**Aim of the exercise**. Using the entries that follow, write out the line containing "Select the 雷根斯堡", the line containing "The width and", and every line between them, exactly and nothing else.

**Listed entries**.
....
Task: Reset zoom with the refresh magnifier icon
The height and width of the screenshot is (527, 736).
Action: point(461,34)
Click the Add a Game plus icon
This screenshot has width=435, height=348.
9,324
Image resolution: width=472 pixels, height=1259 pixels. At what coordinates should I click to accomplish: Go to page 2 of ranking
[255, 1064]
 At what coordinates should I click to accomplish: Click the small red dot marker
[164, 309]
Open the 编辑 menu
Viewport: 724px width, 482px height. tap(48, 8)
....
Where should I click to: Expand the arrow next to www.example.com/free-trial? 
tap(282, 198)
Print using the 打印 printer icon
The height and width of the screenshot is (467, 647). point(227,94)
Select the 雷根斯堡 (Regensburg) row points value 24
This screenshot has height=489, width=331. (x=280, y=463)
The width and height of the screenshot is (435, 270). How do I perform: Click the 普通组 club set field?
....
**Solution to the exercise**.
Select the 雷根斯堡 (Regensburg) row points value 24
This screenshot has height=489, width=331. (x=280, y=463)
The width and height of the screenshot is (435, 270). How do I perform: Click the 普通组 club set field?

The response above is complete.